◆ **Requirements**:
Repeat the records between the line holding "This screenshot has height=1242, width=2095." and the line holding "should pyautogui.click(x=145, y=30).", inclusive, exactly as they appear, omitting the pictures.

*** Supplied information ***

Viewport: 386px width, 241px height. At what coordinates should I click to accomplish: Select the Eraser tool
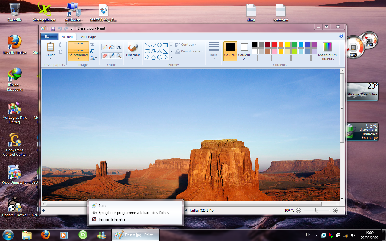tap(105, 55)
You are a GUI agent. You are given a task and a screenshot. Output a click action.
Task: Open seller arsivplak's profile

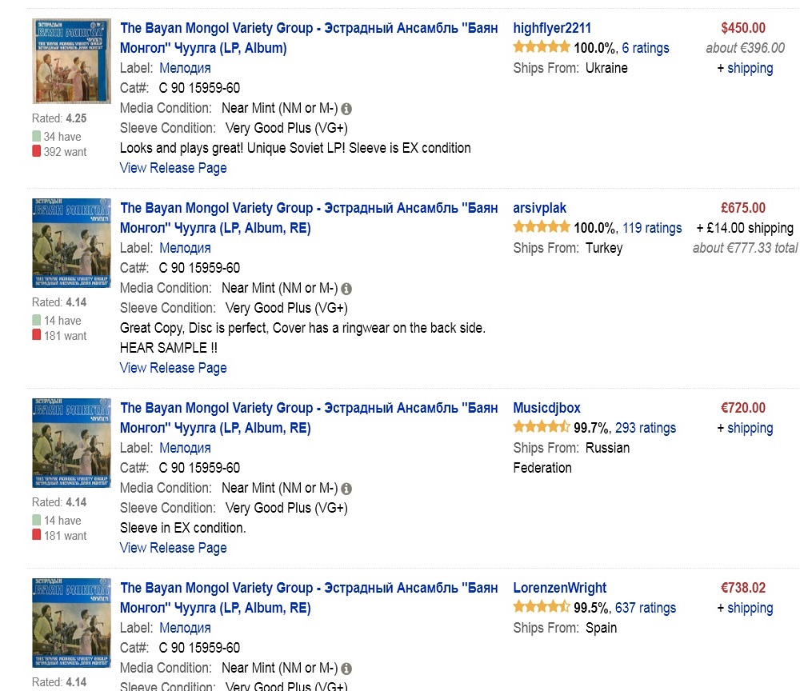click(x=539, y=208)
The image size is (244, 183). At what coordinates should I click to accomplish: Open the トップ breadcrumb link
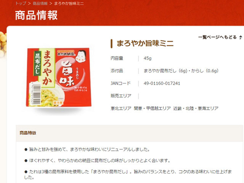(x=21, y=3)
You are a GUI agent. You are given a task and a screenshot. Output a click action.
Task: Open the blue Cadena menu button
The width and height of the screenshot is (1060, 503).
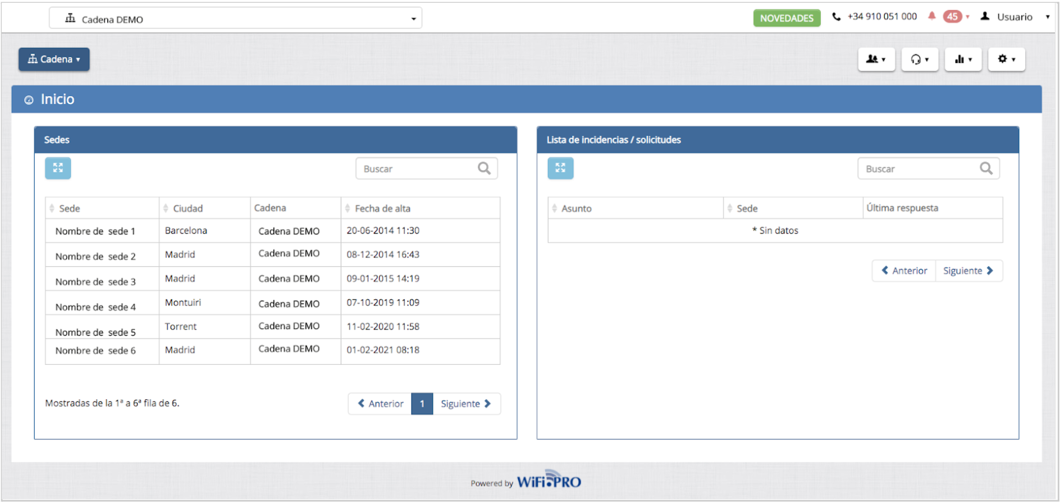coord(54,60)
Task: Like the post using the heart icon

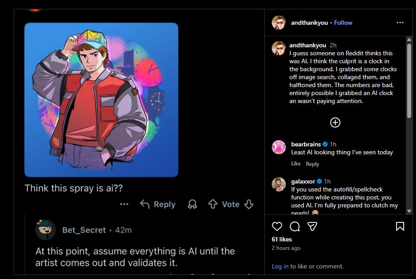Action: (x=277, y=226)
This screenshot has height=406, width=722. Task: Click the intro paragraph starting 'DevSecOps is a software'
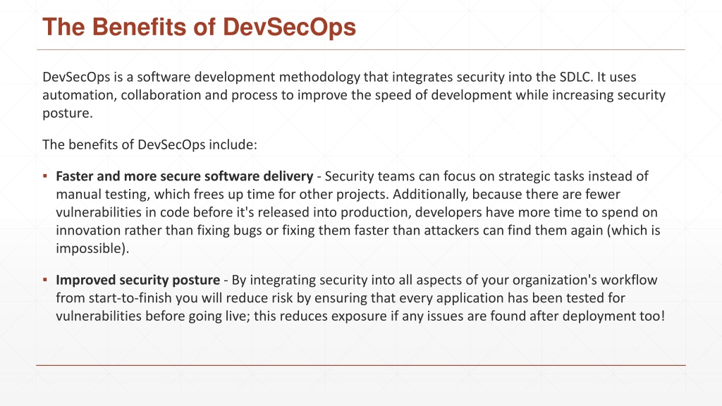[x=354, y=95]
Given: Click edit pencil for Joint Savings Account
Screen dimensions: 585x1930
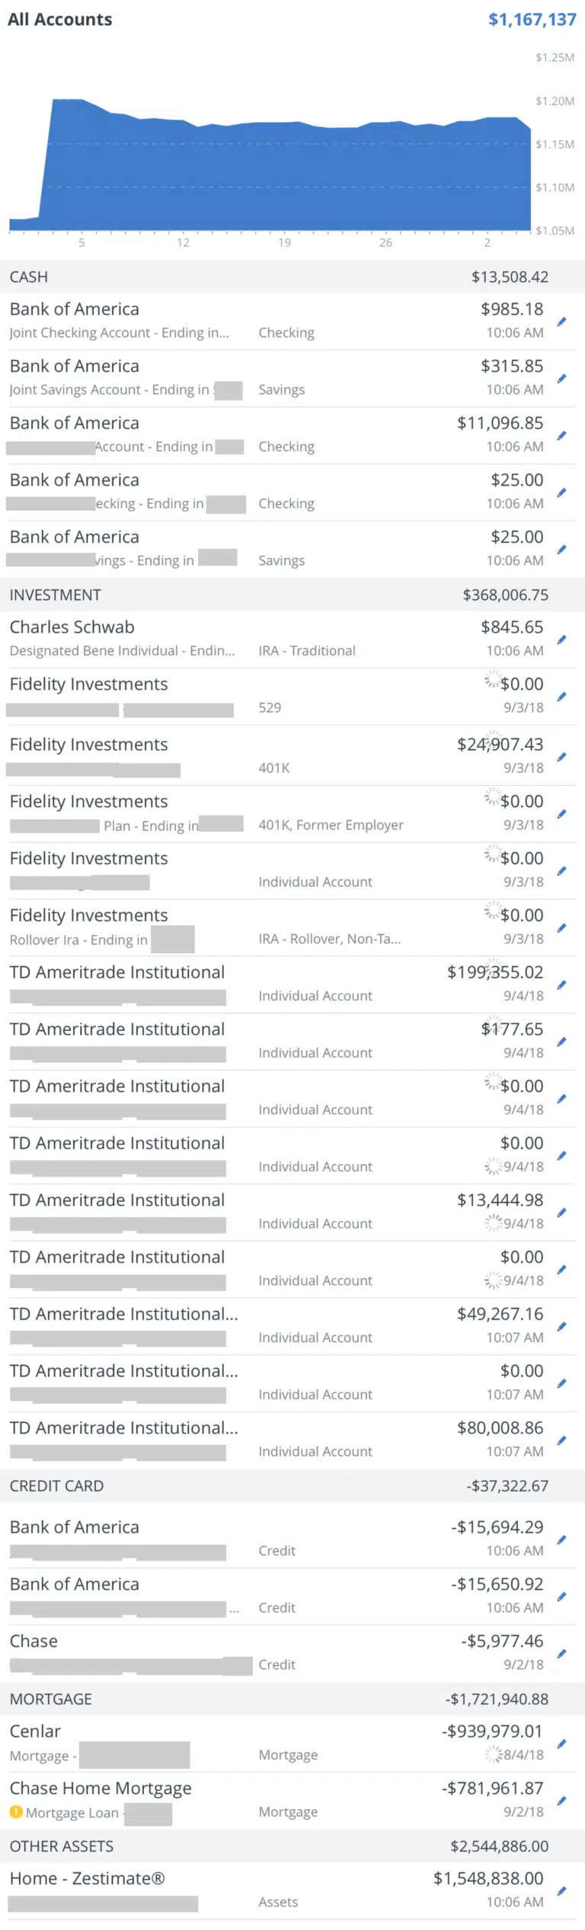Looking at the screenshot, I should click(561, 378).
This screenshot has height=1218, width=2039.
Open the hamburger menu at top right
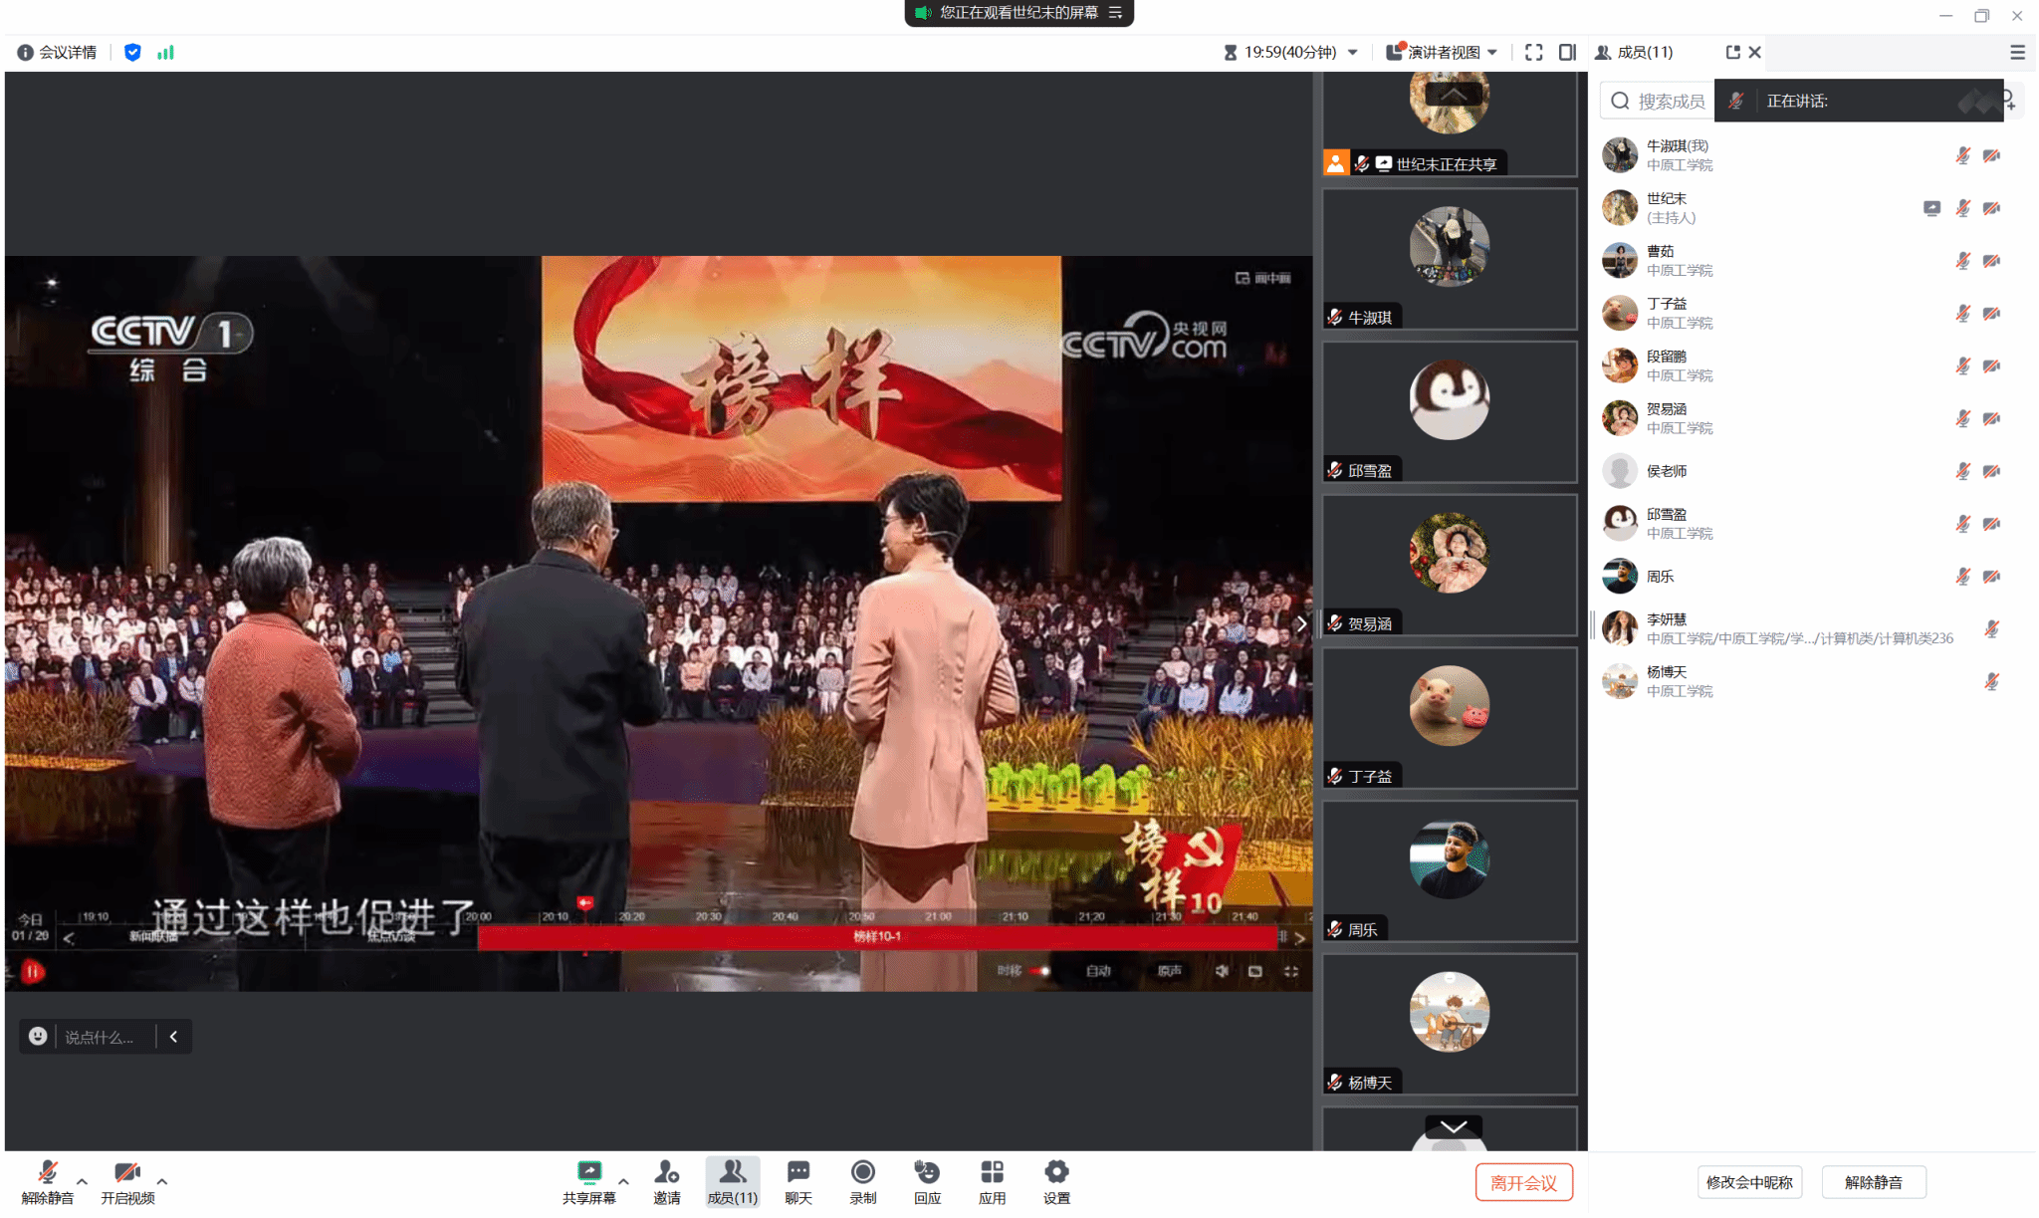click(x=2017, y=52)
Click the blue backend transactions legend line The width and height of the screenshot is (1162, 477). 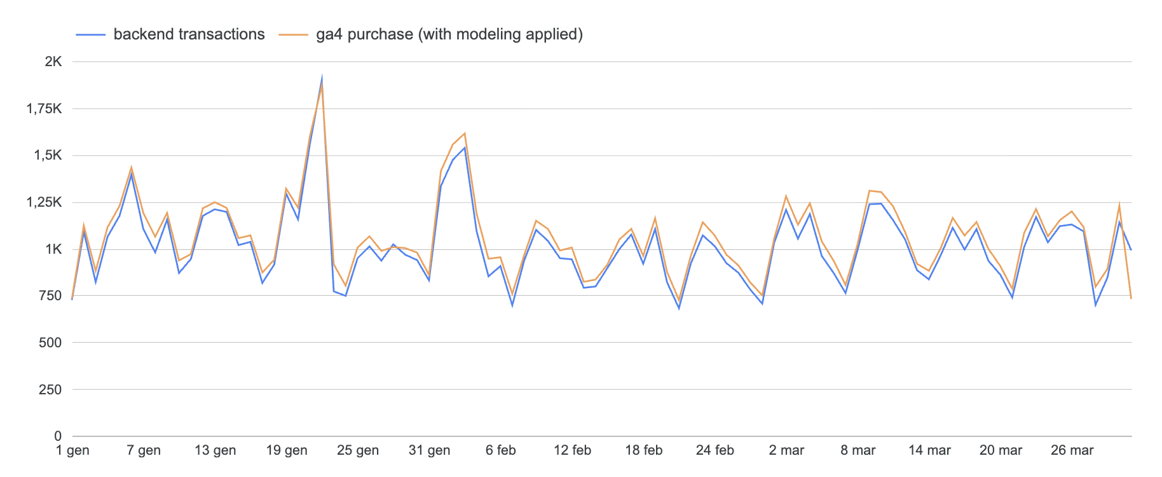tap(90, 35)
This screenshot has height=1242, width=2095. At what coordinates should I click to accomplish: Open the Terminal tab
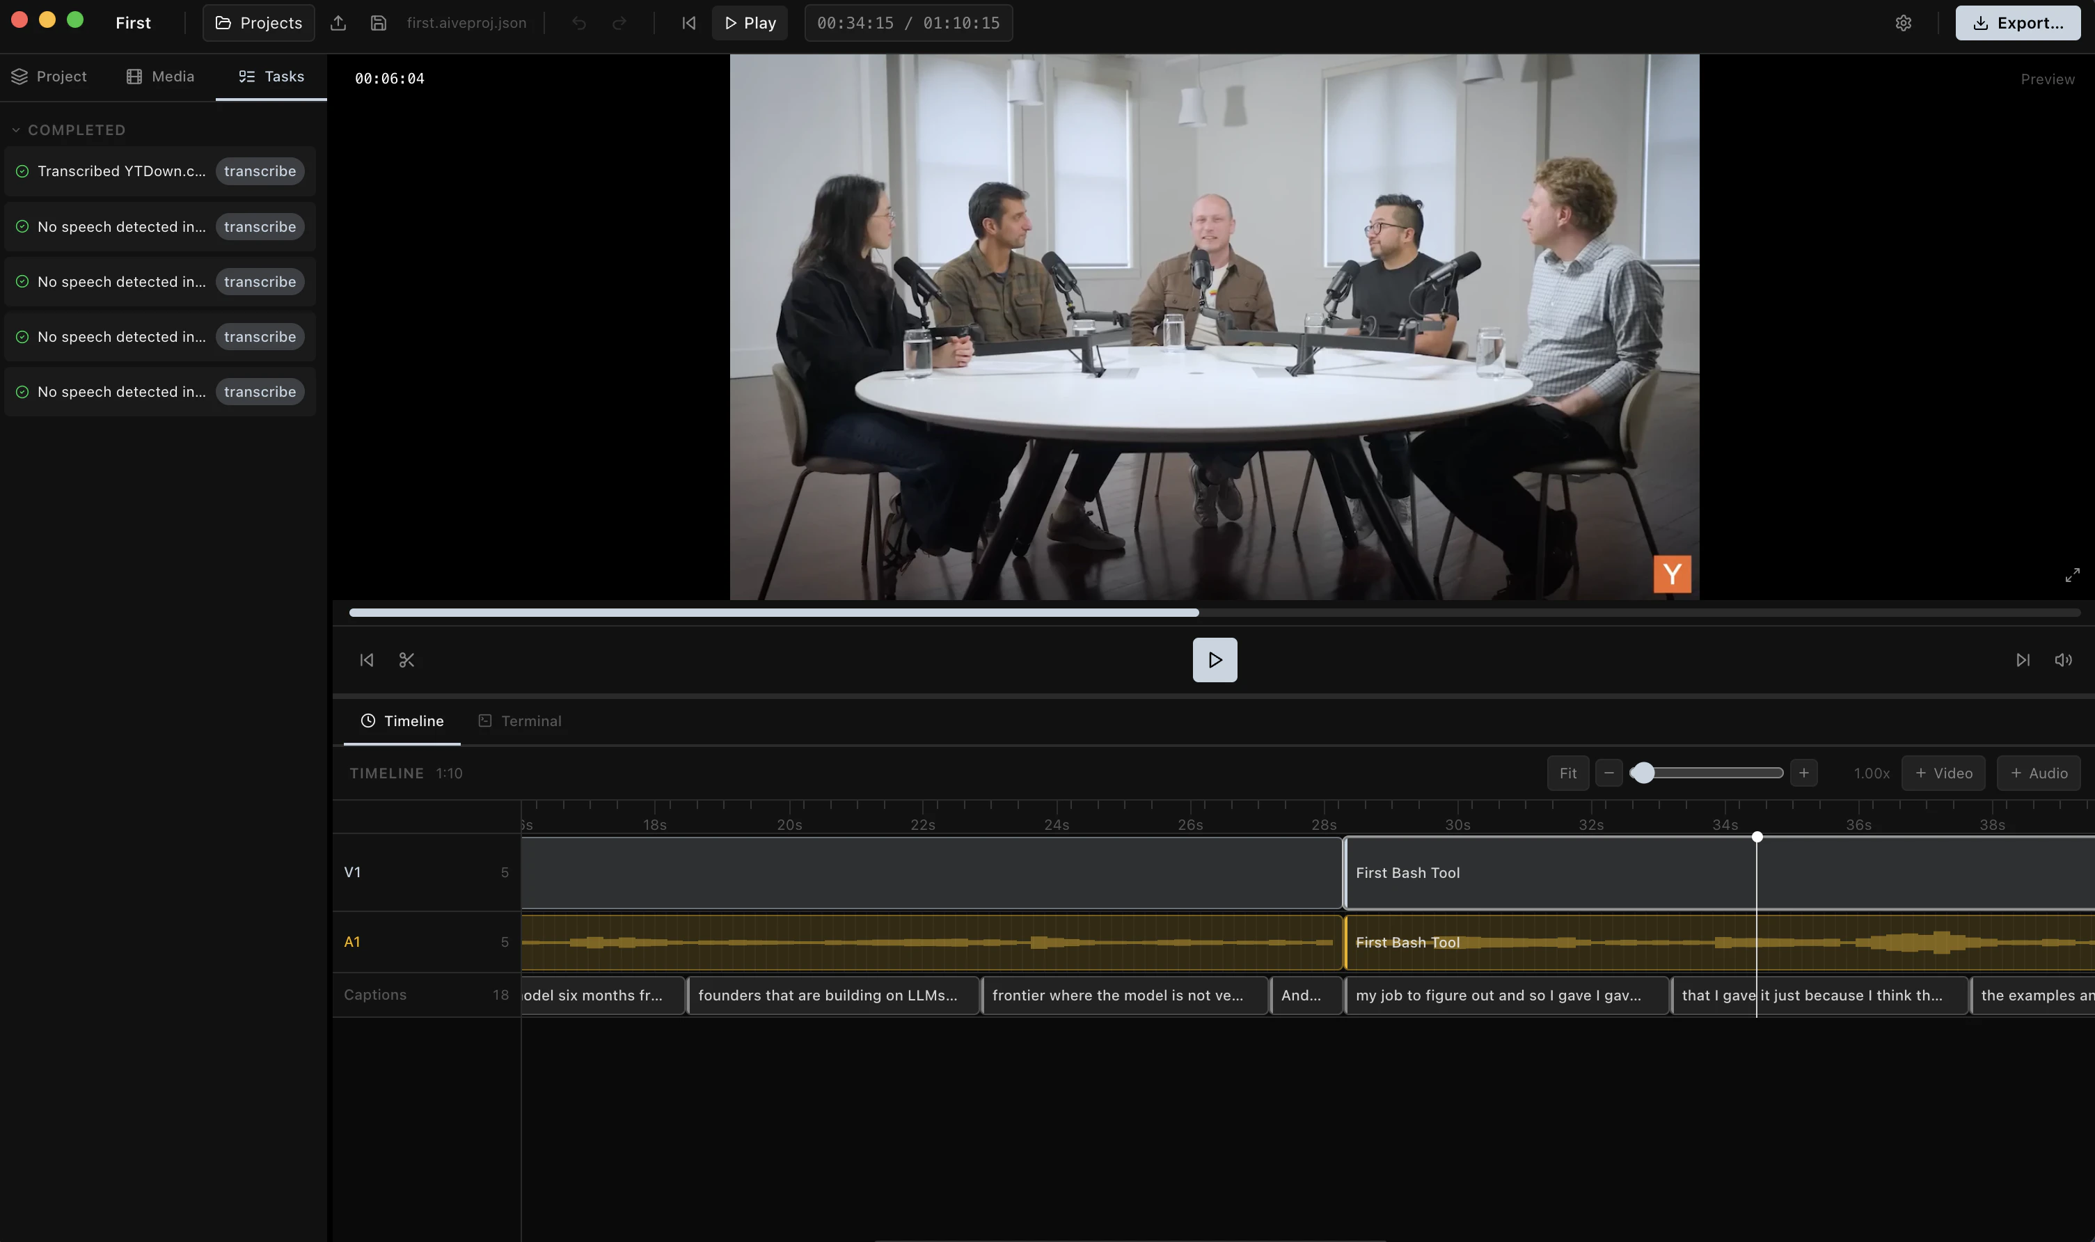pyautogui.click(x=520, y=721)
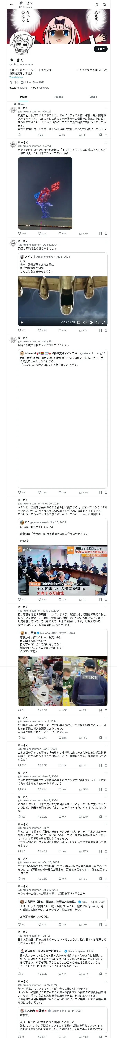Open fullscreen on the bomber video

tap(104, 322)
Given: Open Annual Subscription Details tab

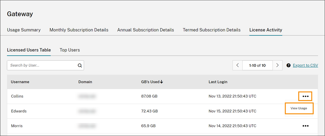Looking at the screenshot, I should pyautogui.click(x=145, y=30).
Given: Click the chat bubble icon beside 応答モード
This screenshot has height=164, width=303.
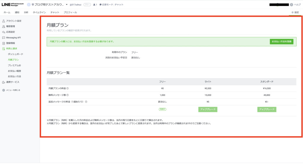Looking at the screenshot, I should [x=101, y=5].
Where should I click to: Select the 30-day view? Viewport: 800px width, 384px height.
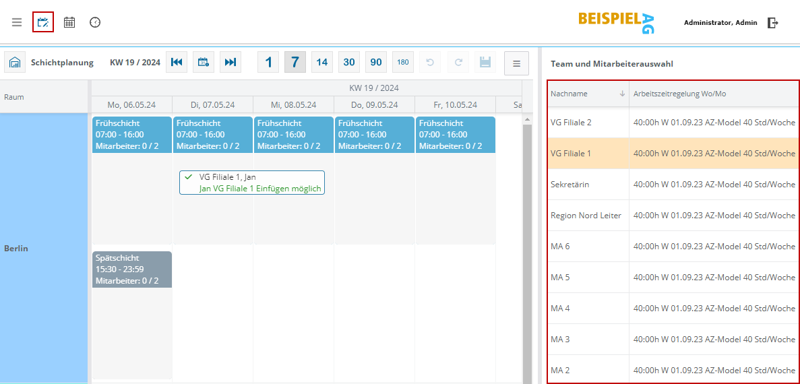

***

◆ **Answer for this exercise**:
This screenshot has height=1242, width=2095. At what coordinates should I click to accomplish: Open the Terminal tab
pyautogui.click(x=520, y=721)
Open fullscreen on the bomber video

tap(104, 322)
Given: Open Annual Subscription Details tab

Looking at the screenshot, I should pyautogui.click(x=145, y=30).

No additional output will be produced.